━━ Record list ━━

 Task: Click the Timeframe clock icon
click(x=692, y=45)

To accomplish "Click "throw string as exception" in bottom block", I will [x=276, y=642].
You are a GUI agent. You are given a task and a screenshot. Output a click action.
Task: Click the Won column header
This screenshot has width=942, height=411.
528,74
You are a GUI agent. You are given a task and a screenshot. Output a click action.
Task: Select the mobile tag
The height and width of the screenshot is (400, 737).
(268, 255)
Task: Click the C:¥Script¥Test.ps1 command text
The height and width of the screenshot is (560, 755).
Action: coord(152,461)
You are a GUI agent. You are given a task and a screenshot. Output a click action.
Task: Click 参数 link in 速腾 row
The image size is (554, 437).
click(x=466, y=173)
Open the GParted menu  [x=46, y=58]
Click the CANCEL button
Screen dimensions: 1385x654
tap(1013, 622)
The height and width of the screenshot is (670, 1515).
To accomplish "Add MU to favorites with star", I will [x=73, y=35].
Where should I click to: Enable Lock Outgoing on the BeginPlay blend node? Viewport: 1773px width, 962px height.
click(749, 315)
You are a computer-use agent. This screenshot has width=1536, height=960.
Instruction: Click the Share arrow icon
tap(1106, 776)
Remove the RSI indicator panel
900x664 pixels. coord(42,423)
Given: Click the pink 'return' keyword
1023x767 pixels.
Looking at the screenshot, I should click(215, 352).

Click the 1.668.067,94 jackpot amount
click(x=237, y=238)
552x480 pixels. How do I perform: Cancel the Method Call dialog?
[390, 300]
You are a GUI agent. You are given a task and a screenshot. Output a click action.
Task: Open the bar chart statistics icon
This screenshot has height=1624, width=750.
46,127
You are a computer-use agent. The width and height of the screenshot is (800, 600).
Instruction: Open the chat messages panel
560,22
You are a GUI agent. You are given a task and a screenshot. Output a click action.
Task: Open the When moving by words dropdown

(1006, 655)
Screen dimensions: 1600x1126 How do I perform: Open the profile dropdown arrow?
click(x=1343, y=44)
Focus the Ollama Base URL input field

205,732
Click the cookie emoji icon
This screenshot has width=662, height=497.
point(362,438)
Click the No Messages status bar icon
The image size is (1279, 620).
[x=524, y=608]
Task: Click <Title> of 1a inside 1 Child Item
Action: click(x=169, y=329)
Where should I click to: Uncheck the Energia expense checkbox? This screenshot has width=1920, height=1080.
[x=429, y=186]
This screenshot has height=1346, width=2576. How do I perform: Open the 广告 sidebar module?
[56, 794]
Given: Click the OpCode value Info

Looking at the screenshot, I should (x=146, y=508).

━━━

→ What the exercise asks:
Can you reproduce the part of the listing that opens with the line containing "will [x=276, y=642]." and closes with the line containing "click(749, 315)", keeping every line, requests included, but shifting each coordinate in the answers by -16?

→ Solution below:
To accomplish "Click "throw string as exception" in bottom block", I will [x=260, y=626].
You are a GUI agent. You are given a task and a screenshot. Output a click action.
Task: Click the Won column header
This screenshot has width=942, height=411.
512,58
You are a GUI agent. You are given a task and a screenshot. Output a click action.
Task: Select the mobile tag
The height and width of the screenshot is (400, 737).
(252, 239)
Task: Click the C:¥Script¥Test.ps1 command text
The height and width of the screenshot is (560, 755).
Action: coord(136,445)
You are a GUI agent. You are given a task and a screenshot. Output a click action.
Task: Click 参数 link in 速腾 row
The image size is (554, 437).
click(x=450, y=157)
Open the GParted menu  [x=30, y=42]
Click the CANCEL button
Screen dimensions: 1385x654
tap(997, 606)
The height and width of the screenshot is (670, 1515).
To accomplish "Add MU to favorites with star", I will [x=57, y=19].
Where should I click to: Enable Lock Outgoing on the BeginPlay blend node? Viewport: 1773px width, 962px height.
click(733, 299)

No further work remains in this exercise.